Nothing in the listing should be dropped or altered when it is copied.

## SUPPLIED ENTRIES
__________________________________________________
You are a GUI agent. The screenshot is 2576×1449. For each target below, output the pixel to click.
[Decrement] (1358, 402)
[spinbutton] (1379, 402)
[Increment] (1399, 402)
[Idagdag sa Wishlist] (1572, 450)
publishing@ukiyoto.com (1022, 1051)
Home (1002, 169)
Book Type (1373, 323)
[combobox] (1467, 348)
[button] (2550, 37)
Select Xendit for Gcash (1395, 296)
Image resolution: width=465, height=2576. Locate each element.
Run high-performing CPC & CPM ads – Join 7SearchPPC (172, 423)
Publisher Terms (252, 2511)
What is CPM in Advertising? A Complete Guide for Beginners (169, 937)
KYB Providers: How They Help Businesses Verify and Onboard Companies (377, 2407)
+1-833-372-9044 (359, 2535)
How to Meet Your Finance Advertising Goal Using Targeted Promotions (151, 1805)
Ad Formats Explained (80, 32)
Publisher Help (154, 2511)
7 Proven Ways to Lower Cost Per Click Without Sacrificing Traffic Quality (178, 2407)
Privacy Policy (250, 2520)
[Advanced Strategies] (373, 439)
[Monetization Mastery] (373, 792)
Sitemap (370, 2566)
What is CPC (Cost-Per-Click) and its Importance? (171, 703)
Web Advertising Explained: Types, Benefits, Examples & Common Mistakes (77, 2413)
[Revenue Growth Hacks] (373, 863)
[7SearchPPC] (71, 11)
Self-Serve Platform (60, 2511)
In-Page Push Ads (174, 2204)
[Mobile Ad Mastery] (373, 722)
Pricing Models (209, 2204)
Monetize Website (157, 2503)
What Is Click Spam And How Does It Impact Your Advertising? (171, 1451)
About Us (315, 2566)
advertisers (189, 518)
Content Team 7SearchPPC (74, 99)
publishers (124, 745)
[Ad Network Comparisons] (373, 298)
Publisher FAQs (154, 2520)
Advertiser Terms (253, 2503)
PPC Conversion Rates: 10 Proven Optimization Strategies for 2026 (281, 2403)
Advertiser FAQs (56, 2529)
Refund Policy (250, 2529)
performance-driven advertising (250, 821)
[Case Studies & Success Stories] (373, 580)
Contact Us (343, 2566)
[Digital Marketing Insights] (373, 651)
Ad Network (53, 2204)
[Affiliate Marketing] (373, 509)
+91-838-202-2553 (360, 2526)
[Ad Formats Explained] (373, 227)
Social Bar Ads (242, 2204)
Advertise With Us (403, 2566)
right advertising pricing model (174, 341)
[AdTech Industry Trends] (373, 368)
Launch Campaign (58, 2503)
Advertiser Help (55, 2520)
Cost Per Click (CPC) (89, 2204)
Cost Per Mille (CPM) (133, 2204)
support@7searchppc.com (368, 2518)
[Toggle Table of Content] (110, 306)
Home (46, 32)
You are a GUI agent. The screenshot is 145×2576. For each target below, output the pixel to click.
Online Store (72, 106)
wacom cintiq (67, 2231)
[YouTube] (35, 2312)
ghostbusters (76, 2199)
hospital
__________________________________________________
## PROBLEM SOLUTION
You are a GUI agent. The screenshot is 2576×1449. For each target below, output the pixel to click.
[Decrement] (1358, 402)
[spinbutton] (1379, 402)
[Increment] (1399, 402)
[Idagdag sa Wishlist] (1572, 450)
publishing@ukiyoto.com (1022, 1051)
Home (1002, 169)
Book Type (1373, 323)
[combobox] (1467, 348)
[button] (2550, 37)
Select Xendit for Gcash (1395, 296)
Image resolution: width=465, height=2576. Locate each element.
Run high-performing CPC & CPM ads – Join 7SearchPPC (172, 423)
Publisher Terms (252, 2511)
What is CPM in Advertising? A Complete Guide for Beginners (169, 937)
KYB Providers: How They Help Businesses Verify and Onboard Companies (377, 2407)
+1-833-372-9044 (359, 2535)
How to Meet Your Finance Advertising Goal Using Targeted Promotions (151, 1805)
Ad Formats Explained (80, 32)
Publisher Help (154, 2511)
7 Proven Ways to Lower Cost Per Click Without Sacrificing Traffic Quality (178, 2407)
Privacy Policy (250, 2520)
[Advanced Strategies] (373, 439)
[Monetization Mastery] (373, 792)
Sitemap (370, 2566)
What is CPC (Cost-Per-Click) and its Importance? (171, 703)
Web Advertising Explained: Types, Benefits, Examples & Common Mistakes (77, 2413)
[Revenue Growth Hacks] (373, 863)
[7SearchPPC] (71, 11)
Self-Serve Platform (60, 2511)
In-Page Push Ads (174, 2204)
[Mobile Ad Mastery] (373, 722)
Pricing Models (209, 2204)
Monetize Website (157, 2503)
What Is Click Spam And How Does It Impact Your Advertising? (171, 1451)
About Us (315, 2566)
advertisers (189, 518)
Content Team 7SearchPPC (74, 99)
publishers (124, 745)
[Ad Network Comparisons] (373, 298)
Publisher FAQs (154, 2520)
Advertiser Terms (253, 2503)
PPC Conversion Rates: 10 Proven Optimization Strategies for 2026 (281, 2403)
Advertiser FAQs (56, 2529)
Refund Policy (250, 2529)
performance-driven advertising (250, 821)
[Case Studies & Success Stories] (373, 580)
Contact Us (343, 2566)
[Digital Marketing Insights] (373, 651)
Ad Network (53, 2204)
[Affiliate Marketing] (373, 509)
+91-838-202-2553 (360, 2526)
[Ad Formats Explained] (373, 227)
Social Bar Ads (242, 2204)
Advertise With Us (403, 2566)
right advertising pricing model (174, 341)
[AdTech Industry Trends] (373, 368)
Launch Campaign (58, 2503)
Advertiser Help (55, 2520)
Cost Per Click (CPC) (89, 2204)
Cost Per Mille (CPM) (133, 2204)
support@7searchppc.com (368, 2518)
[Toggle Table of Content] (110, 306)
Home (46, 32)
You are a GUI agent. The screenshot is 145×2576. For each target below, output the pixel to click.
Online Store (72, 106)
wacom cintiq (67, 2231)
[YouTube] (35, 2312)
ghostbusters (76, 2199)
hospital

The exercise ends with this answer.